In some cases, a direct one-to-one link can be established between molecular information and functions or diseases (‘Ideal’). In general, however, interactions between biological processes and mechanisms at a given level of scale or organization influence events occurring on smaller and larger scales (‘Reality’). Theoretical models provide a framework for integrating information within and across biological scales (‘Models’). For example, classical cardiovascular system models can be used to relate the behaviour of the heart and blood vessels to systemic parameters such as blood pressure (A). In neurobiology, theoretical models to predict behaviour of populations of neurons based on the properties of individual neurons are well advanced (B). The development of models for genetic regulatory networks is currently an active field (C). From Secomb et al. (2008), reproduced by permission of John Wiley and Sons.

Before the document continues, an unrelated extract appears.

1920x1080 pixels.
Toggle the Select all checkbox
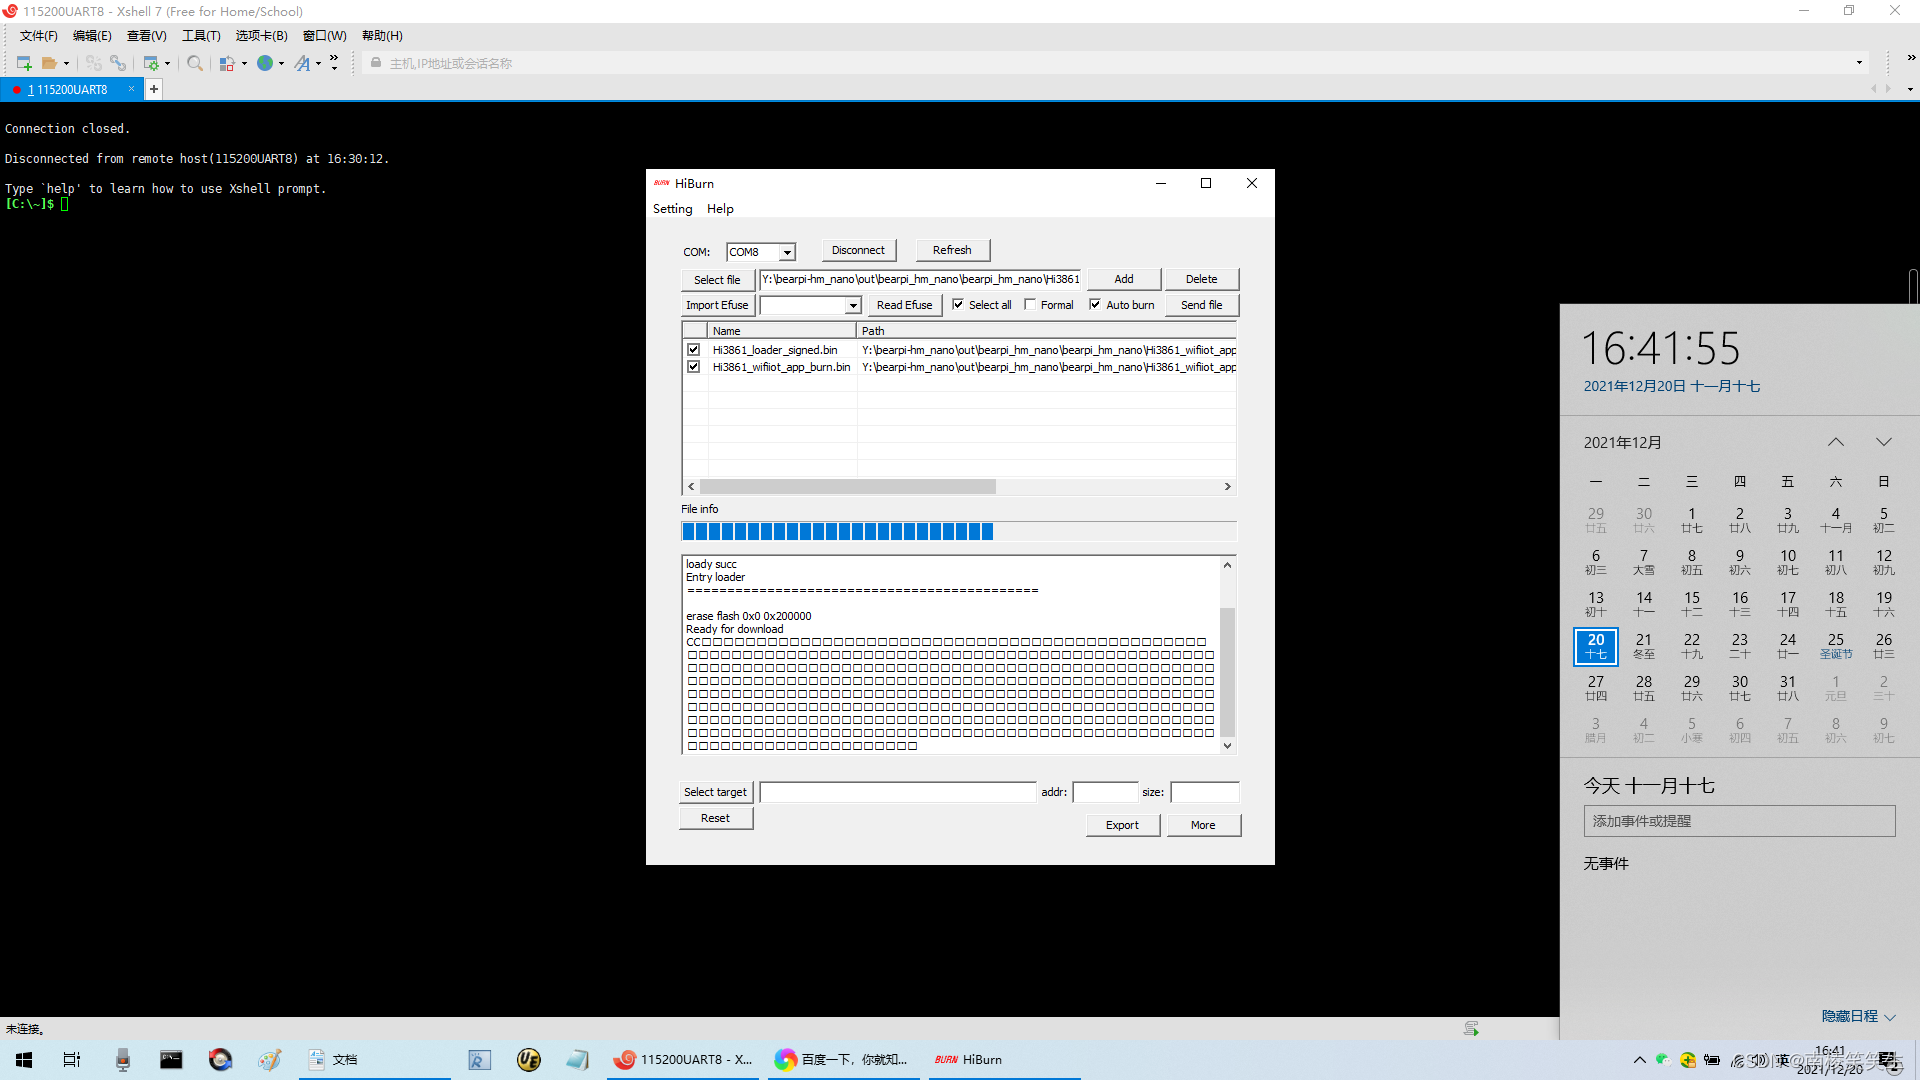pos(958,305)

Figure 2. Computer-generated image of a microvascular network in rat mesentery, illustrating the characteristic structural heterogeneity of the microcirculation

The diverging arteriolar and capillary network fed by the main feeding arteriole (A) is colour-coded according to the generation number, defined as the number of branch points between the main feeding arteriole and a particular vessel. All other vessels are assigned a dark blue colour. The main draining venule is labelled V. The network contains 546 distinct segments (between branch points). Generation numbers of terminal branches (capillaries) range from 3 to 21 in this network. Vessel diameters are doubled in the image, for clarity. The experimental methods used to obtain the structure were described previously (Pries et al. 1995).

Figure 3. Schematic diagram illustrating interactions between factors involved in blood flow regulation

Lines with arrowheads show positive effects and blunt-ended lines show negative effects. Heavy lines show the primary mechanism of metabolic regulation. Pathway a indicates vasodilatation invoked by increased metabolic demand. Pathways b and c indicate secondary effects resulting from increased diameter, causing decreased wall shear stress and increased wall tension. Both of these effects tend to increase arteriolar smooth muscle tone, counteracting the metabolic vasodilatation. Vertical arrows show effects of increasing metabolic demand in the presence of metabolic, shear-dependent and myogenic responses. (+) and (−) indicate the increase or decrease in tone, respectively, generated by each mechanism as a result of increased metabolic demand. A theoretical model based on this scheme was used to obtain quantitative estimates of the effects of these mechanisms on flow regulation. From Arciero et al. (2008), reproduced by permission of the American Physiological Society.

Figure 4. Schematic diagram illustrating interactions between factors involved in structural adaptation of blood vessel diameter and wall thickness

Structural adaptation occurs in response to the haemodynamic forces of wall shear stress (τ) and circumferential wall stress (σ), and a metabolic stimulus, dependent on local oxygen level. Dashed lines indicate relationships dictated by physical laws. Continuous lines indicate biological reactions and associated coefficients show the strengths of these reactions. For example, k_τd and k_md quantify the effects of wall shear stress and the metabolic stimulus on diameter increase. The coefficient k_wτ represents a reduction in sensitivity of vessel diameter change to wall shear stress, with increasing wall thickness. Lines with arrowheads show positive effects and blunt-ended lines show negative effects. A theoretical model based on this scheme predicts distributions of vessel diameters and ratios of vessel diameter to wall thickness consistent with experimental observations and allows estimation of the various coefficients. This model was found to be minimal in the sense that satisfactory agreement with experimental observations could not be obtained if any of the indicated effects were omitted. From Pries et al. (2005), reproduced by permission of Wolters Kluwer Health.